Validity And Reliability Of Ratings Of Perceived Exertion

This section focuses on the validity of RPE to represent a given physiological strain. This method may at first seem one which should be regarded with caution. Such cautionary points will first be highlighted, but practical suggestions will be given later to help increase both the validity and reliability when teaching cardiac patients to use RPE. Interestingly, among the first authors to highlight the steps to increasing the validity of patients using RPE were Maresh and Noble (1984). They specifically focus on exercise testing and prescription in cardiac rehabilitation. Noble and Robertson (1996) refer to

Maresh and Noble's (1984) six-point process to increase validity of RPE verbatim. It will be summarised in brief as part of the practical suggestions in teaching the use of RPE, but the reader is recommended to read this landmark text.

As stated in the introduction to this section, the validity of Borg's RPE scales is based on the rationale that a given number and/or verbal descriptor on the scale represents a given relative physiological strain (%VO2max, %HRRmax, %HRmax or the lactate or anaerobic threshold) (Noble and Robertson, 1996; Borg, 1998). As illustrated in Figure 3.1 (page 51) and Table 3.1 (page 54), within the main aerobic component of an exercise session, the target RPE for cardiac patients should be 12 to 15 (somewhat hard) on the RPE scale or 3 to 4 (between moderate and strong) on the CR-10 scale. Figure 3.7 (page 78) provides data that closely correspond to these matching targets for HR, oxygen uptake, blood lactate and RPE.

Whaley, et al. (1997), however, suggest that in cardiac patients, the target RPE recommendations should be viewed with caution when compared to non-cardiac individuals; they reported a wider range of RPE scores in the cardiac patients at 60% and 80% of HRRmax. Their conclusions suggest that when exercising cardiac patients at a given point on the RPE scale, there would be less certainty that this was the desired physiological level. What this study did not report was whether the validity and reliability of RPE would improve with practice.

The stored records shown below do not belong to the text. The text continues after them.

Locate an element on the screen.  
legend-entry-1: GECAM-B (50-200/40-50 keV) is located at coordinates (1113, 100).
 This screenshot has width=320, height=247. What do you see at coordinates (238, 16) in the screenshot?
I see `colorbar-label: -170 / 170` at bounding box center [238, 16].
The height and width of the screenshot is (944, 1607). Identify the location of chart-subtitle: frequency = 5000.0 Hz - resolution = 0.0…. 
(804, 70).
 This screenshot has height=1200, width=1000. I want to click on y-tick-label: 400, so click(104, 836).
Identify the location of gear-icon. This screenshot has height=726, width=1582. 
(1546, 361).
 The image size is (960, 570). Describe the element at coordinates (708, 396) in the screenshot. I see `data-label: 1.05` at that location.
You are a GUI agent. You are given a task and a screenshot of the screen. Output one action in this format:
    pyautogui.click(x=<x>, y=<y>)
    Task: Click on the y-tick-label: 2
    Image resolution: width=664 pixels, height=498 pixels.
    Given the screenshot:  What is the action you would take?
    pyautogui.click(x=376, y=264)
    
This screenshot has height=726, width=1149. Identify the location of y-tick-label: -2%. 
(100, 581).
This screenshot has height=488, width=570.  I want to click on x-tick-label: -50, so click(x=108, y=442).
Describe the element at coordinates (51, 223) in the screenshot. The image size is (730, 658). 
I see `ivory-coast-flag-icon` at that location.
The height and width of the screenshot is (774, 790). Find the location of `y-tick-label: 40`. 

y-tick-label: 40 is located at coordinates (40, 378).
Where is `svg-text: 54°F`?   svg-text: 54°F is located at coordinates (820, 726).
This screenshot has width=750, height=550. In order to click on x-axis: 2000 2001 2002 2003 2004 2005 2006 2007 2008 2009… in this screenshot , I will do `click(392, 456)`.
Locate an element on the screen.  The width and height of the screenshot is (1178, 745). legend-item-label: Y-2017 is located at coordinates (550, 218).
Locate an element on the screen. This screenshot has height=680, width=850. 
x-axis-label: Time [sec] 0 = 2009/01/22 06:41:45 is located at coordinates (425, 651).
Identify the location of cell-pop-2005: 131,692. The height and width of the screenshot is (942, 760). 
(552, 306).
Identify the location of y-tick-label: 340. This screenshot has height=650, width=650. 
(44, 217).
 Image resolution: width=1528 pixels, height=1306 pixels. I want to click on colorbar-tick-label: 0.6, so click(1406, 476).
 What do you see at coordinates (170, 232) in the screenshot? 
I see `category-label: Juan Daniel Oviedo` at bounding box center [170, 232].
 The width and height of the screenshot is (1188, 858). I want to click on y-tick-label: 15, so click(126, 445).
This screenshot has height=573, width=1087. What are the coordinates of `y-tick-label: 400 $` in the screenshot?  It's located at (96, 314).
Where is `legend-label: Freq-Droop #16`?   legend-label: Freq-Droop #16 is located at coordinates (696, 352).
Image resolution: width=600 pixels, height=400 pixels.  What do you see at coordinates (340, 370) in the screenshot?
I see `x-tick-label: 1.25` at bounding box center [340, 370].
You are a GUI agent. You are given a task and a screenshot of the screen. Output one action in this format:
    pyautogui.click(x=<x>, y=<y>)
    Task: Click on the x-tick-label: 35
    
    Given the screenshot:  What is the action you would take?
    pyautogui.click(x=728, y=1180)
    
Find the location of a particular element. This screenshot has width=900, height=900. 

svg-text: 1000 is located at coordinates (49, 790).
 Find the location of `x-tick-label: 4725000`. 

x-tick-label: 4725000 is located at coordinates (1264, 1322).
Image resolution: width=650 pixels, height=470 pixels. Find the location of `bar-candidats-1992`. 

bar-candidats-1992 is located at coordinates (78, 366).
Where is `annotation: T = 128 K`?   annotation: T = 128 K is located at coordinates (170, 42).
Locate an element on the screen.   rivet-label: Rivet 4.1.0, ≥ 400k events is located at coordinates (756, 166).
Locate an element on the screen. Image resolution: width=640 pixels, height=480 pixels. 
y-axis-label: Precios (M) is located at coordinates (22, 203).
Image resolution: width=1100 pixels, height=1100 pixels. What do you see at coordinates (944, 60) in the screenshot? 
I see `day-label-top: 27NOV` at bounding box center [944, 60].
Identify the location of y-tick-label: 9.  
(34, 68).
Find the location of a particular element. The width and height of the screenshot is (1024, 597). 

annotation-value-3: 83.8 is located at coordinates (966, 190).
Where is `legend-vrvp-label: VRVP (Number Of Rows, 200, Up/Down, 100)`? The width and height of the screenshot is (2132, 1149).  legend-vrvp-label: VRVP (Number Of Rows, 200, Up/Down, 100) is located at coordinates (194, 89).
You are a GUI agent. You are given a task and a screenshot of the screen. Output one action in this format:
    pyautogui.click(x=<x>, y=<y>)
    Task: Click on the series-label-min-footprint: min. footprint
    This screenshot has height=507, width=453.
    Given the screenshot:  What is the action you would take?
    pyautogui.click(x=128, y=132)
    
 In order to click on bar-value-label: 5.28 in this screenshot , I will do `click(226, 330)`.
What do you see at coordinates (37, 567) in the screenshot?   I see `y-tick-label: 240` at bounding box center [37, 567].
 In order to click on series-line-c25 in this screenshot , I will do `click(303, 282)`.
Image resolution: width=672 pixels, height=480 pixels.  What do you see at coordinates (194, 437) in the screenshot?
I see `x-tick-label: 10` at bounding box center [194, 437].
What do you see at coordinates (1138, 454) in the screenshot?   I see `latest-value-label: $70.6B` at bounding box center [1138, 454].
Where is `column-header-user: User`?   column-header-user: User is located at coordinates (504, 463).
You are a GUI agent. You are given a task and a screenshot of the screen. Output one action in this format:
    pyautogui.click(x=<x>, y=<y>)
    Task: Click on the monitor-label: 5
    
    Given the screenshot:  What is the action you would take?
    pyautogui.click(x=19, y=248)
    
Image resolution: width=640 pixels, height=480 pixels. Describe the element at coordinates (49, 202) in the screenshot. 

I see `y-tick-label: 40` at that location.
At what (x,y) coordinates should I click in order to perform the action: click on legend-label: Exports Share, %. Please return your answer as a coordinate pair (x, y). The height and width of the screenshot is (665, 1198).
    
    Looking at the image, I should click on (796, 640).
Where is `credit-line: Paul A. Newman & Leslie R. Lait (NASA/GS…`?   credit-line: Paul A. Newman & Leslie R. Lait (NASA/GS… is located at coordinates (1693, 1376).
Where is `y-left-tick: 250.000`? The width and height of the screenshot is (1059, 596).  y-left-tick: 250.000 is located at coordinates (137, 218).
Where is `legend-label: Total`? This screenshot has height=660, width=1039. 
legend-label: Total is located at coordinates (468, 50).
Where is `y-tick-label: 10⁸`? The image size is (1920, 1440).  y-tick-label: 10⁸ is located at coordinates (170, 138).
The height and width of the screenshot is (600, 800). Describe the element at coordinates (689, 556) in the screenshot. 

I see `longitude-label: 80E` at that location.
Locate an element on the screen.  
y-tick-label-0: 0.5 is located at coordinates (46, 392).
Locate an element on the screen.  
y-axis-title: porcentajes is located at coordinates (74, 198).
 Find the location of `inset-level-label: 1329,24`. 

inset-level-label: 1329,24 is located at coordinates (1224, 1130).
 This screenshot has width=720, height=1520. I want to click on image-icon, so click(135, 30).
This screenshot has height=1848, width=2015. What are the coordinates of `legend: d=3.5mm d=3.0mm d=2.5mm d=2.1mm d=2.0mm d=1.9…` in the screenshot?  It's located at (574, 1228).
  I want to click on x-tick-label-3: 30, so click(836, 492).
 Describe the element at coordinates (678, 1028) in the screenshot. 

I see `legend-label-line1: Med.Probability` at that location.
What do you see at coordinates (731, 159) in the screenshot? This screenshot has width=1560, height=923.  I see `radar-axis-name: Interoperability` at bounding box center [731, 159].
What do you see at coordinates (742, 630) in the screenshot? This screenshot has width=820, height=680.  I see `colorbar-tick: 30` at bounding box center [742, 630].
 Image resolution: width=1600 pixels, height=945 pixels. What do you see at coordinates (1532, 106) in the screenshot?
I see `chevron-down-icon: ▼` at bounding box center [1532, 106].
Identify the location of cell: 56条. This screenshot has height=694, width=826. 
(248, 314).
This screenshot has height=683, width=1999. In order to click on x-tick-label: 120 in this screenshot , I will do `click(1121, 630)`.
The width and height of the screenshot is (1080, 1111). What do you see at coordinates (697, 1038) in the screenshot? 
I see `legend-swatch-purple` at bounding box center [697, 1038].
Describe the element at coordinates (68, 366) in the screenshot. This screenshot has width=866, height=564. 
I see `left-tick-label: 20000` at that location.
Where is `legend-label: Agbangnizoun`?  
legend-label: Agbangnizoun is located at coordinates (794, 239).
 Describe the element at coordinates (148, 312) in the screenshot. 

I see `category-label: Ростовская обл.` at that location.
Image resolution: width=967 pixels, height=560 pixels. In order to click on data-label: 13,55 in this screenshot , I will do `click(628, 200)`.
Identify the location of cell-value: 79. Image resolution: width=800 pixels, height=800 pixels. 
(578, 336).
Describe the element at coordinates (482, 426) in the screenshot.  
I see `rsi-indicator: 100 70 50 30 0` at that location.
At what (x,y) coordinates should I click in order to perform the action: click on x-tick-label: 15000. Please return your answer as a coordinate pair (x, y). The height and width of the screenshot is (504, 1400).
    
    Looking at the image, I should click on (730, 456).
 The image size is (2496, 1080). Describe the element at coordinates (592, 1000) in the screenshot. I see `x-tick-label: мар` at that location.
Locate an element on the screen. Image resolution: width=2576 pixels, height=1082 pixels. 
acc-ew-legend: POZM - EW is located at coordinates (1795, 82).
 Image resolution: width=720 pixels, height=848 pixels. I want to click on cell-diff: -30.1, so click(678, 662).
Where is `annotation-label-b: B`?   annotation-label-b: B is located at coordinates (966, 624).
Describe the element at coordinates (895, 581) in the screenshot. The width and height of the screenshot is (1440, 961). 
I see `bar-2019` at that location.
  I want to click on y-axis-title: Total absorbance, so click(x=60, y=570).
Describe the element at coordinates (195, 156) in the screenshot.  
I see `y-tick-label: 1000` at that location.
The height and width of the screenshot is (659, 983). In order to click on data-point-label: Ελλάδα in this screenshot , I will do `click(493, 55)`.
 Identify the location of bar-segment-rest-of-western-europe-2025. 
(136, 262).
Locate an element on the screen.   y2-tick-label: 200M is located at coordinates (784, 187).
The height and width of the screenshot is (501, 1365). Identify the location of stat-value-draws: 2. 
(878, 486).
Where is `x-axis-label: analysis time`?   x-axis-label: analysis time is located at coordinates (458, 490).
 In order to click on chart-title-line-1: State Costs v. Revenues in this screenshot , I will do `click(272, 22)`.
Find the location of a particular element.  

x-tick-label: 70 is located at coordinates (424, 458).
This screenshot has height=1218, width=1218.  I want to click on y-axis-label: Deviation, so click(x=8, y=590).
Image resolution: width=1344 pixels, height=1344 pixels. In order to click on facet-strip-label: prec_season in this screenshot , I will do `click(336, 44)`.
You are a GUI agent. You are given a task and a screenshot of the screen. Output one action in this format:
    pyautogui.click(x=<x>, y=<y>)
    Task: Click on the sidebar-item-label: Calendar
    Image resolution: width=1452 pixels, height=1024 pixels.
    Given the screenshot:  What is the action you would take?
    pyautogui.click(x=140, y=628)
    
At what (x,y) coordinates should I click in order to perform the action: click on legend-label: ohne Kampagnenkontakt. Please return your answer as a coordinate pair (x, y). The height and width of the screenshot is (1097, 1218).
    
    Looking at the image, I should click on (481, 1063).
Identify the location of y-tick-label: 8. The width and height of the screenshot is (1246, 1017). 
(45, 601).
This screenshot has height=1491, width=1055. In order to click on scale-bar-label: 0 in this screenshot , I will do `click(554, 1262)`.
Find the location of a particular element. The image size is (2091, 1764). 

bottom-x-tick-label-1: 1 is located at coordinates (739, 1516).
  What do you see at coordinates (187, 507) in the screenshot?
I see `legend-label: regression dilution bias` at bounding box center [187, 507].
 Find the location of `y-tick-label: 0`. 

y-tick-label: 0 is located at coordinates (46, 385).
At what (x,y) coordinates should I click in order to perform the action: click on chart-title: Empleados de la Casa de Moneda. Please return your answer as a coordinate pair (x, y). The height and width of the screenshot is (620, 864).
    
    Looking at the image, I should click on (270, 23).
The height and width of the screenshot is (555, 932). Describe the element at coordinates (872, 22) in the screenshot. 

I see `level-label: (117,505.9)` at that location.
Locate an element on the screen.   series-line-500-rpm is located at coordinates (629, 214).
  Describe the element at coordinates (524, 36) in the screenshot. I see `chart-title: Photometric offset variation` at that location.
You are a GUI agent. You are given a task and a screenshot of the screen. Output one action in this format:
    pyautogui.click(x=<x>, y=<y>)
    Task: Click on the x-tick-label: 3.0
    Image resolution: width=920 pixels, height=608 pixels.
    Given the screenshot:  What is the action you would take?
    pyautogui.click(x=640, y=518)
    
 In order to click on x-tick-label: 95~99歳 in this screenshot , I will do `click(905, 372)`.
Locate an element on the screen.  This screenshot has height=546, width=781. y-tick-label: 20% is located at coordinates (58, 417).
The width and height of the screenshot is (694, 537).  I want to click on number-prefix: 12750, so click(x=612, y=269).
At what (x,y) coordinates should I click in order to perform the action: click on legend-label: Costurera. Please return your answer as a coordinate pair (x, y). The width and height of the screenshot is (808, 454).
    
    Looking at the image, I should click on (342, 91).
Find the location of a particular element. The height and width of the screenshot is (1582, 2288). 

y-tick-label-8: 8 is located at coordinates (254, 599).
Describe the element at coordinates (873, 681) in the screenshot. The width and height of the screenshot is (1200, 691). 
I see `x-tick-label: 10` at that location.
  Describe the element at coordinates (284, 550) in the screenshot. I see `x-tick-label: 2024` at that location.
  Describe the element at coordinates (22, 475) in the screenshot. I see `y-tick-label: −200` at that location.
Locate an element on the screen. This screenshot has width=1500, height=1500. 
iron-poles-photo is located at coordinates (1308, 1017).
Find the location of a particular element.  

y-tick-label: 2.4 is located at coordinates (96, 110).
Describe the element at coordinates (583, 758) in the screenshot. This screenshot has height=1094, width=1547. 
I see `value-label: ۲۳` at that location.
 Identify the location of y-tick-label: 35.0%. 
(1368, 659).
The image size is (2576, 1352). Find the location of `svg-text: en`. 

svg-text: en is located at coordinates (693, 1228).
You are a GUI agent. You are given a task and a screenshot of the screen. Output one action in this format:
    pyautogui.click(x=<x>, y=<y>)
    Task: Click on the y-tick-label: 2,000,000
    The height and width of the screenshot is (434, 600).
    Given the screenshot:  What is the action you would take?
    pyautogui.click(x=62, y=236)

It has been demonstrated that an individual's ability to repeat the same intensity for a given RPE improves with practice in both healthy and clinical populations (Eston and Williams, 1988; Buckley, et al., 2000; Buckley, 2003; Buckley, et al., 2004). In many of these studies the variability of the relative inter-individual physiological strain also reduced over repeated trials. In addition to the influence of familiarity on the accuracy of RPE, other factors need to be acknowledged: the mode (production or estimation) in which RPE is used, the psychological status of the exerciser, the social milieu in which the exercise takes place, the ambient environment, the mode of exercise being performed and the effects of medication. There are other factors (age, circadian rhythms, gender and the nutritional state of blood), but those discussed in this chapter are judged to have most relevance to cardiac populations. Practical suggestions for increasing the reliability and validity of RPE will be described once all these key factors that influence RPE have been discussed.